As we wind on down the road to finals footy, FootyGoss has taken the time to reflect historically on this game we Australians have grown to love.

Aussie Rules football might be big business nowadays, but it wasn’t always that way.

In WA, with the likes of the West Coast Eagles sporting an ooperating revenue of about $46 million, it’s easy to see how professional the AFL has become.

Eagles chief operating officer Richard Godfrey told FootyGoss financially the club was having a pretty good year in terms of budget.

“We thought it was pretty important during 2009 to focus on our core business, that’s principal and I think it’s probably what a lot of businesses obviously did, and we did that to the best of our ability,” he said.

Big business it is. But how did it all begin?

There is evidence that Australians played some form of football as early as the 1840s.

It is thought to have originated in metropolitan and country Victoria, although there are claims that matches were played Adelaide and Tasmania, which then was called Van Diemen’s Land.

But no-one truly knows how closely it was played to the current game and what those rules were.

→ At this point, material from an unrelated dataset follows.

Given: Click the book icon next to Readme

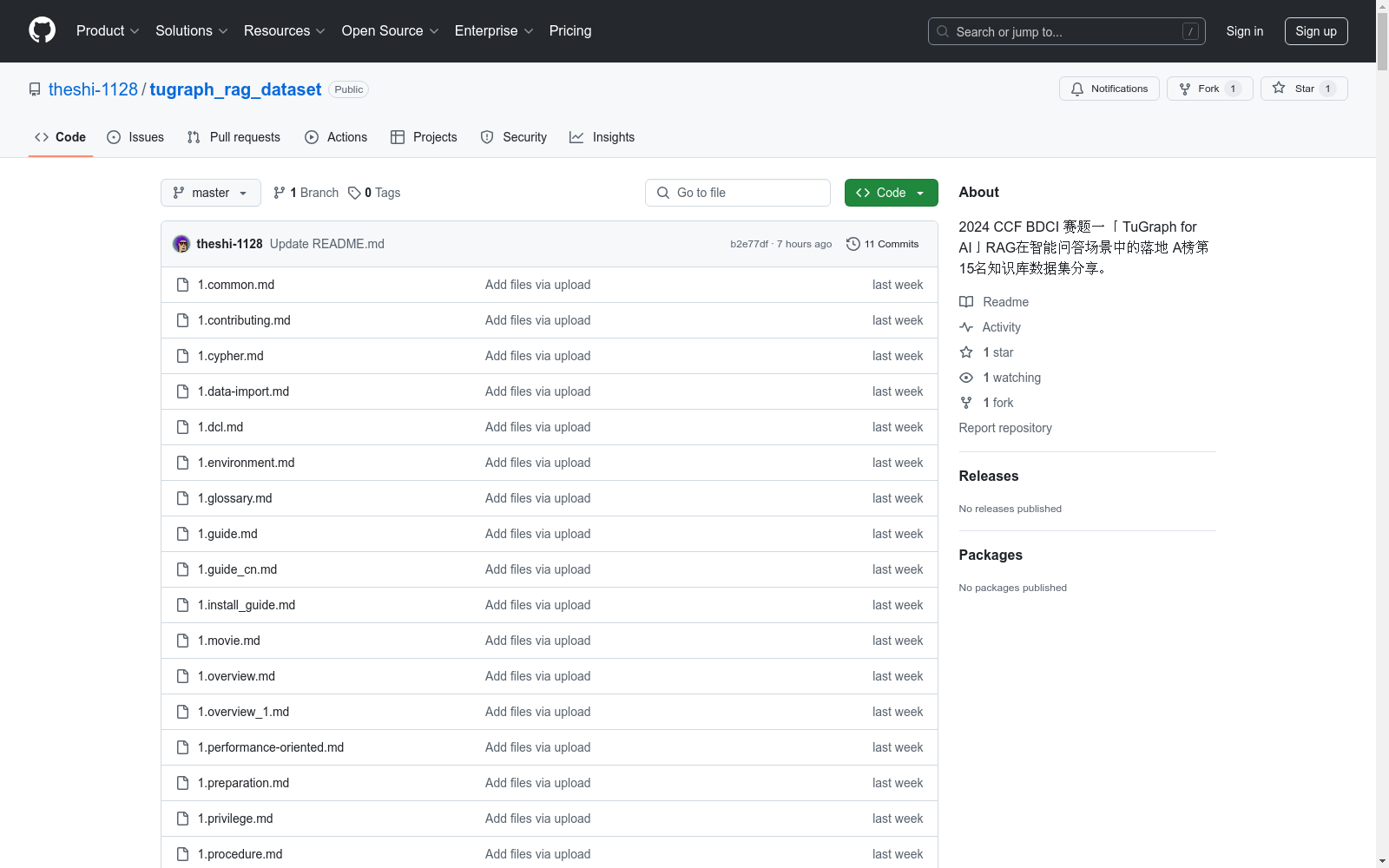Looking at the screenshot, I should click(x=966, y=302).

A St Kilda Historical Society publication (2008) suggests that English public school football games began to be played in an official structure in Melbourne and surrounding districts in 1858.

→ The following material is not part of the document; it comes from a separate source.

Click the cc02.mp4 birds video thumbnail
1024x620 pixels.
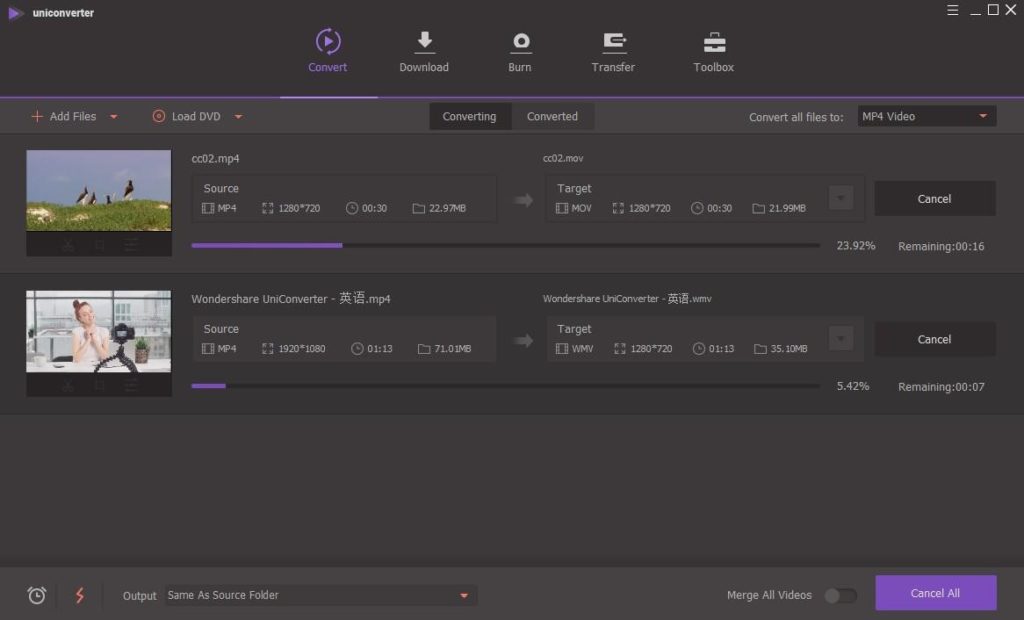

This was backed by The Melbourne Book – A History of Now, published in 2003, which suggests the earliest known such match was played in June 1858 between St Kilda Grammar School (now defunct) and Melbourne Grammar School on the St Kilda foreshore.

A letter by Tom Wills was published in Bell’s Life in Victoria & Sporting Chronicle on 10 July 1858, calling for a “football club,” or some other “athletic game,” with a “code of laws” to keep cricketers fit during winter.

Research shows this letter is regarded by many historians as being a catalyst for the development of a new code of football in 1859 today known as Australian football.

The game evolved over the subsequent years, from trees being used for goal posts no rules where fights frequently broke out, to a more structured contest.

While the full rules that were used back then are unknown, some details of matches in1858 survived.

It was played with a round ball, not the oval one used today, and the distance between the goals was approximately four times longer than the modern Melbourne Cricket Ground playing surface. There were 40 players per side.

In August 1879 the first inter-colonial match was played between Victoria and South Australia and by late 1890s the Victorian Football League (VFL), which commenced play in 1897 as an eight-team competition composed of the stronger clubs from the VFA competition, was formed.

By 1925, the VFL consisted of 12 teams, and had become the most prominent league in the game.

According to the Evening Post, in 1914 and 1915 an amalgamation of Australian rules football and rugby league, the predominant code of football in New South Wales and Queensland was considered and trialled.

Both World War I and World War II had a devastating effect on the sport of Australian Rules.

While scratch matches were played by Australian diggers in remote locations around the world, the game lost many of its great players to wartime service.
Some competitions never fully recovered.

World War I saw the game in New Zealand go into recess for three quarters of a century. In Queensland, the state league went into recess for the duration of the war. VFL club University left the league and went into recess due to severe casualties.

The WAFL lost two clubs and the SANFL was suspended for one year in 1916 due to heavy club losses.

The ANZAC Day clash is one example of how the war continues to be remembered in the football community.

As we wind on down the road to 2010 finals football, it’s good to remember these humbe and simple beginning to this national sport.